So the choice Is between an electric pump that may fail and a mechanical one that may leak. Seems like there are many more stories of electric pump failures on the forums. Perhaps a combination that uses the mechanical one as primary to draw through the electric and using the electric for a backup and for system purging when changing the filters.
Electric pumps are highly reliable--or at least the highly reliable ones are! For example, the Facet Gold Flo are quite good. Plus, I don't think electric fuel pump failures are all that common as a rule, and I read a few different sailing fora daily. Sure, it happens, but not that often.

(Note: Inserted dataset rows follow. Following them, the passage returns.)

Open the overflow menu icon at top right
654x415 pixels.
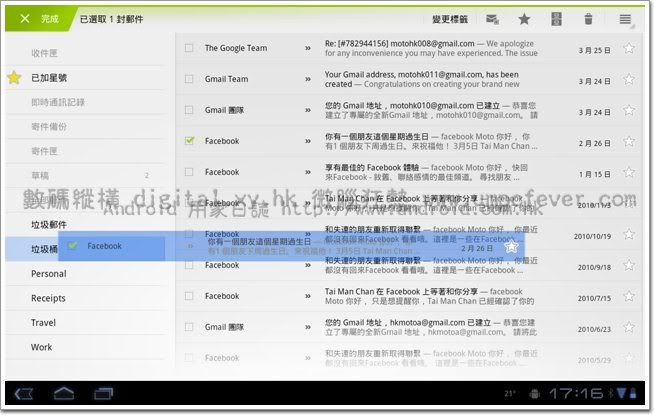click(x=625, y=19)
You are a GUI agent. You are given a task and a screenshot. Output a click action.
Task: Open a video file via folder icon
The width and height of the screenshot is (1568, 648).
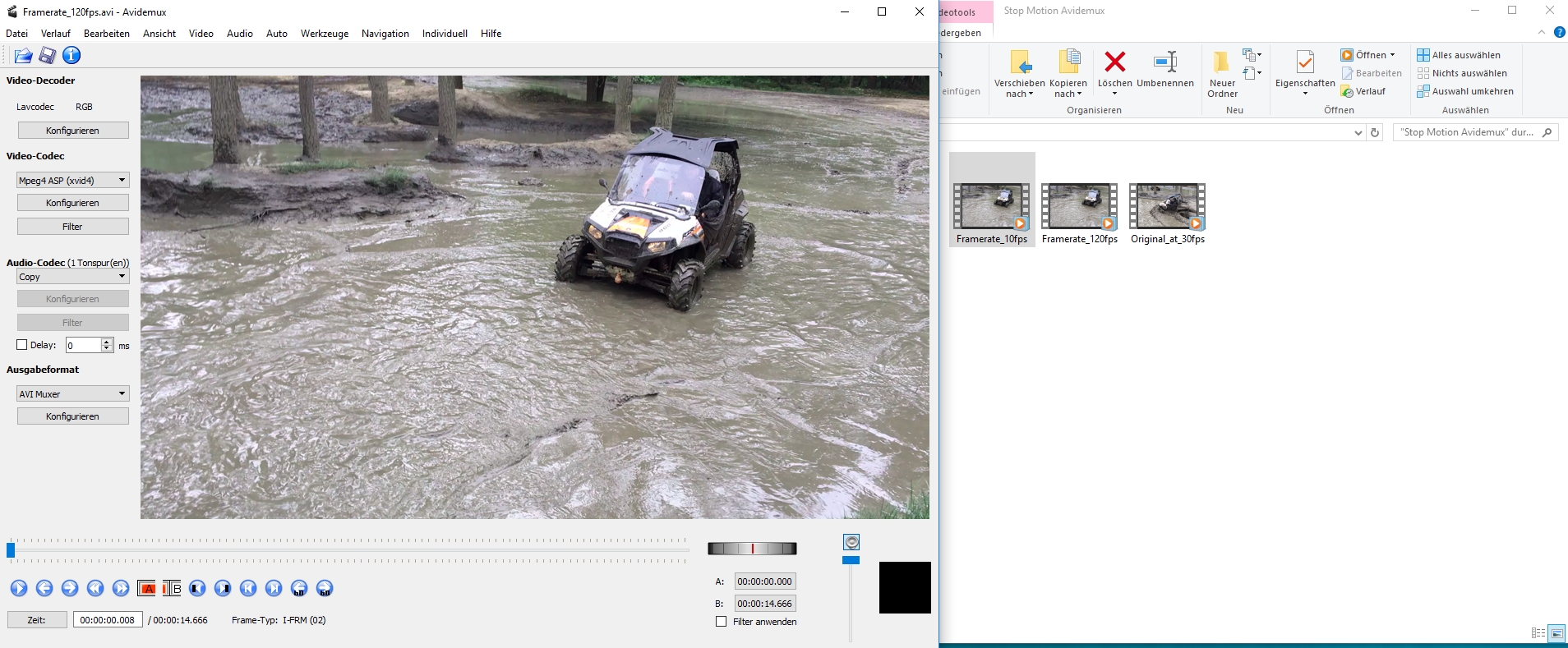coord(23,55)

Also, the form of your statement suggests that mechanical ones don't fail but merely leak. They do indeed fail as well as leak. And one needs to consider also one of the failure modes when they do go. If the electric pump craps out, your engine will die. If the mechanical one has the diaphragm leak, it dumps diesel fuel into your oil pan. I'd surely choose the former over the latter any day.
Consider also that if one is overly worried about the very unlikely event that a decent electric pump would fail, one could always carry a spare that could be easily swapped in. Set it up with quick disconnect connectors both for the hoses and for the wiring and you could switch it out in a few minutes. Swapping out a mechanical pump would almost certainly be a bigger job.

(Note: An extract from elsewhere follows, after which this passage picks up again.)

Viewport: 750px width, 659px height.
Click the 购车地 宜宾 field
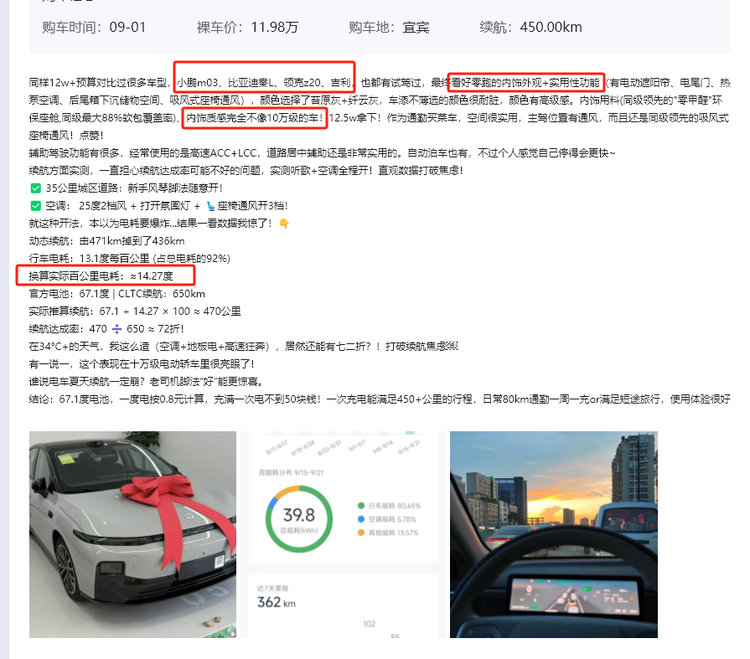coord(389,27)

In any event, many (most?) diesel engines only have electric pumps, including the larger Universal models, and they all seem to do just fine. (My previous boat had an M25XP, with an electric fuel pump that was still going strong when I sold the boat.)
As for going with a combination: This may be a bad idea. Depending on the pump pressure, it *might* actually effect damage to the mechanical pump's diaphragm. In any case, there's no reason to do it because an electric pump is just fine, and if one really wants redundancy, carrying a spare electric pump will do the trick.